Software Security for Developers

"A wonderful, modern security book for developers.”
—Jeanne Boyarsky, Java Champion

Software security is about understanding how real systems fail, and how to build them so they don’t. Software Security for Developers gives you that understanding, and shows you how to apply it in the modern cloud and Kubernetes environments you work with every day.

The book starts with the reality developers face: security problems are not theoretical—they show up in design choices, dependencies, configuration, and day-to-day coding decisions. You’ll see why breaches happen, how supply chain risks creep in, and how “secure development” actually looks across the lifecycle—from design to deployment.

From there, the book builds the foundation you need to work confidently with security tools. Instead of treating frameworks as black boxes, it explains the standards, protocols, and patterns they implement.

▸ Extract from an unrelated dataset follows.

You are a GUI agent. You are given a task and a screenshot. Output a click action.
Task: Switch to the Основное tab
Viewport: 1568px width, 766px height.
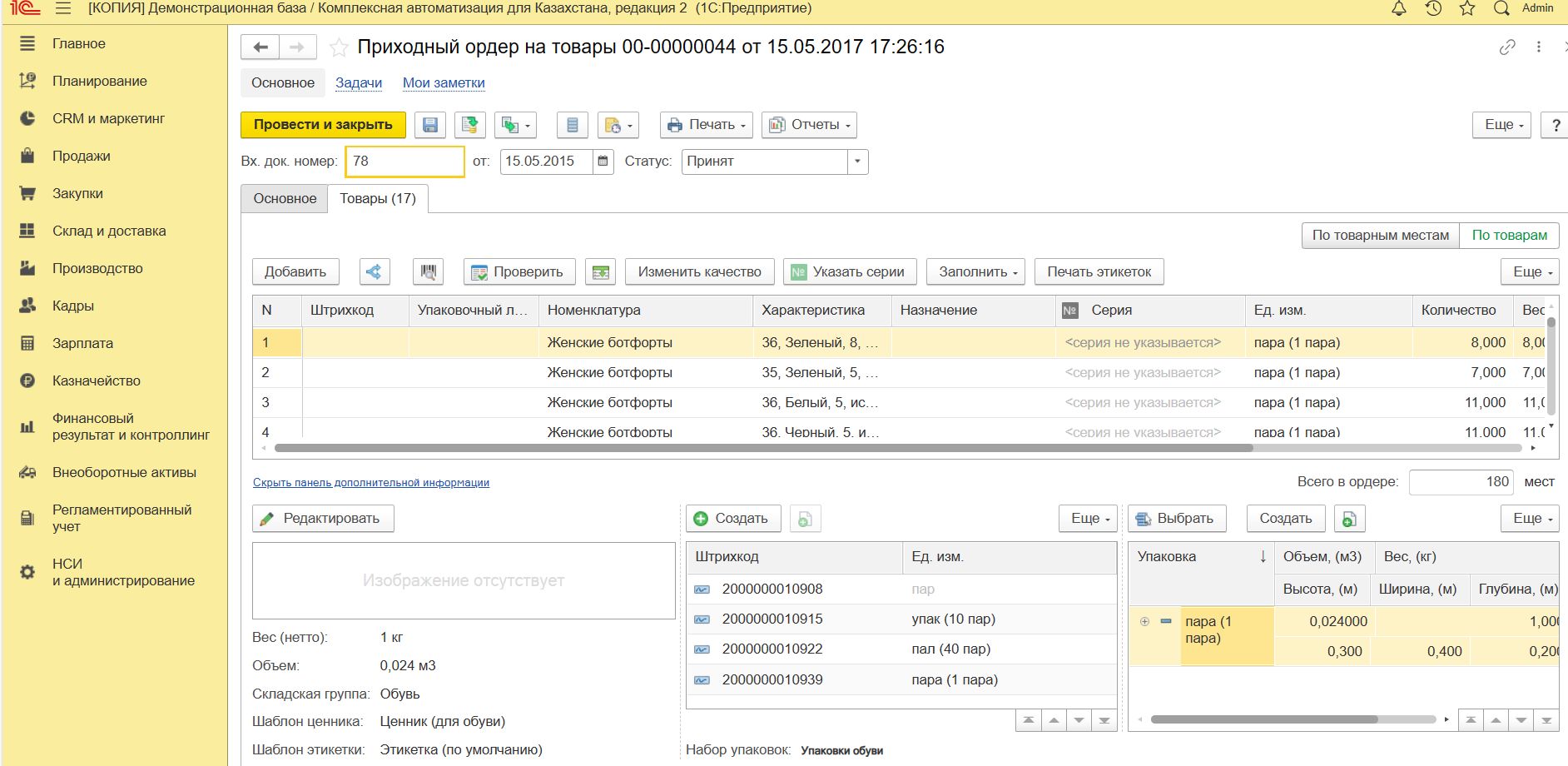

You’ll learn how integrity, encryption, authentication, and identity really work—so TLS, OAuth2, OpenID Connect, and certificates become understandable and usable.

With that foundation in place, the focus shifts to modern application architecture. You’ll implement secure communication channels, design authentication and identity flows, adopt passwordless approaches, and manage authorization across complex service-to-service call chains. Along the way, you’ll see how to give every service an identity, enforce access policies, and secure interactions in distributed, cloud-native systems.

Throughout the book, concepts are grounded in practical Java examples that mirror real production scenarios. By the end, you’ll be familiar with security terms and know how to apply them to build systems that pass audits, resist attacks, and hold up under real-world pressure.